CARLYLE CAPITAL UNABLE TO REACH ACCORD WITH LENDERS; SAYS REMAINING DEBT "SOON TO GO INTO DEFAULT"

- Carlye Capital says that its lenders to take possession of assets.
- The only assets held in the Company’s portfolio as of today are U.S. government agency AAA-rated residential mortgage-backed securities (RMBS). During the last seven business days, the Company received margin calls in excess of $400 million. As the Company was unable to pay these margin calls, its lenders proceeded to foreclose on the RMBS collateral. In total, through March 12, the Company has defaulted on approximately $16.6 billion of its indebtedness. The remaining indebtedness is expected soon to go into default.
- Overall, it has become apparent to the Company that the basis on which lenders are willing to provide financing against the Company’s collateral has changed so substantially that a successful refinancing is not possible.

On this news the S&P Futures have dropped dramatically in the matter of minutes. World markets are also selling off at an accelerated pace on this news.

(This late breaking news came in while I was working on tonight’s commentary and decided it was so important it had to go at the top of the page. What follows below is my original commentary for tonight)

 

Global Markets are once again selling off tonight as more and more investors and traders are seeing the true picture of what the Federal Reserve’s action yesterday really means. And what it means is that the Federal Reserves action yesterday was truly desperation to save the economy from a crash. I said last night and I will say it again here now, the Federal Reserve is in a panic mode now as the financial system is falling apart at the seems. The risk of bank failures continues to rise in spite of the Federal Reserve’s actions.

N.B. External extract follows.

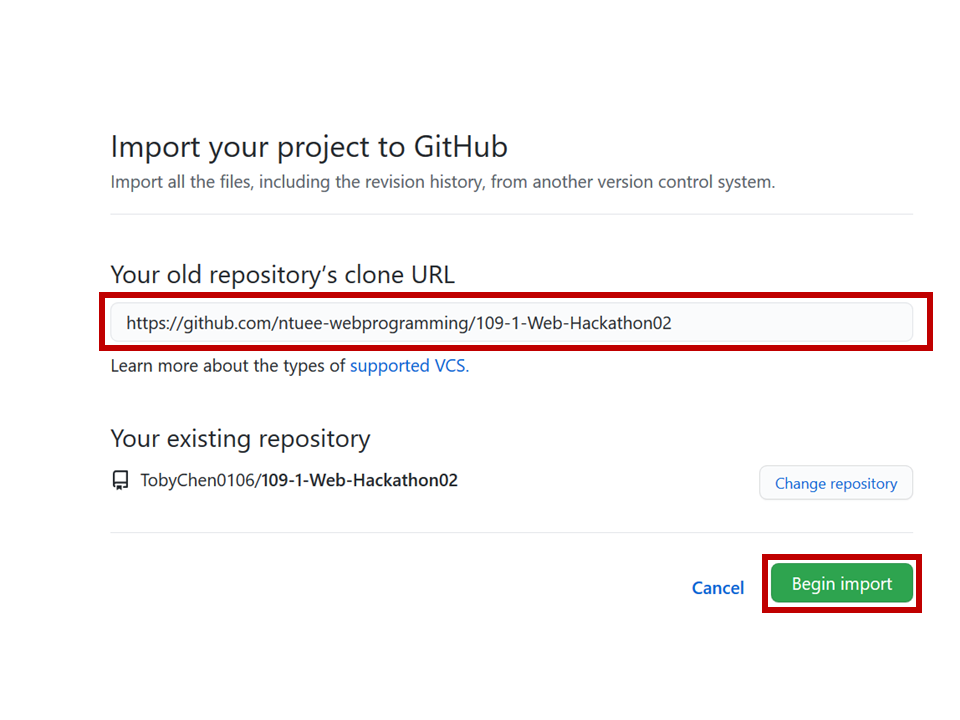This screenshot has width=960, height=720.
Task: Start the import with Begin import
Action: pyautogui.click(x=841, y=584)

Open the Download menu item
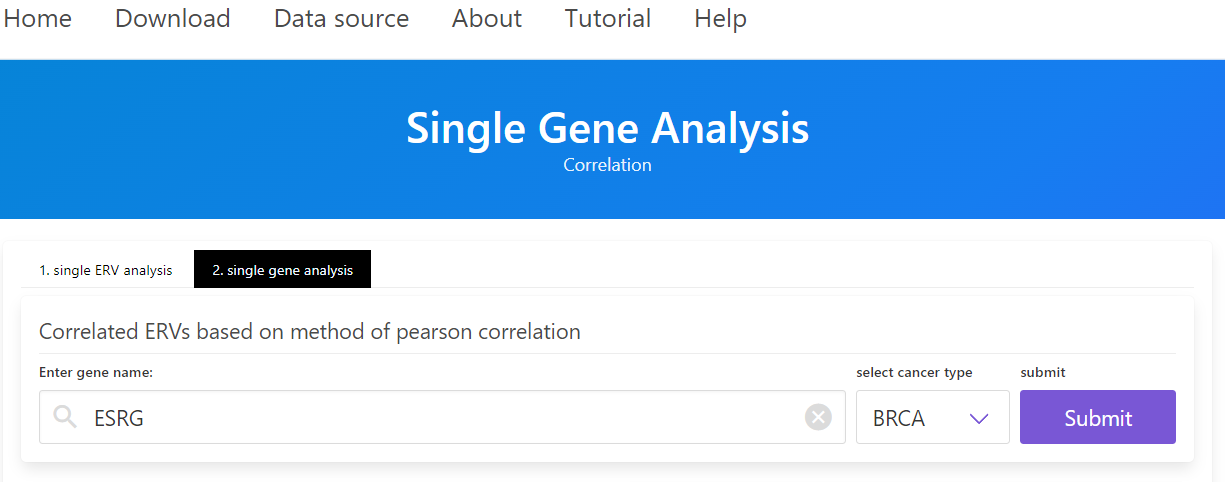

Home prices in the United States have grown way out of proportion with reality during the 1990’s and early 2000’s. Now that housing prices have hit a "reality check" and are dropping, the countless hedge funds and banks are caught holding onto assets that are backed by mortgages and other forms of real estate investment packages which are blowing up on them almost on a daily basis. Banks and other financial institutions have relied heavily for many years on the premise that housing prices would just continue to rise forever and everything would be ok. In the late 90’s and early 2000’s banks and mortgage companies would jump at the chance to buy ‘packaged’ mortgages and other types of assets that were backed by the value of real estate. They simply could not get enough of it. And once they got it they would repackage it again and sell it to another buyer for an even greater profit. Now with the collapse of the entire US housing market the banks, mortgage companies, and other financial institutions can’t unload these assets and they continue to lose value. Credit has built this country up and it is credit that will bring it to its knees as it has all come back to bite them in the ass.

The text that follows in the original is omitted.